| Task brief |
Could you restate every record below word for word?

........

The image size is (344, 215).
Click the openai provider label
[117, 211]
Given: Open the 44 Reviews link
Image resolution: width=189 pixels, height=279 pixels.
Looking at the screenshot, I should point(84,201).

........

| Result below |
The image size is (344, 215).
Click the openai provider label
[117, 211]
Given: Open the 44 Reviews link
Image resolution: width=189 pixels, height=279 pixels.
Looking at the screenshot, I should point(84,201).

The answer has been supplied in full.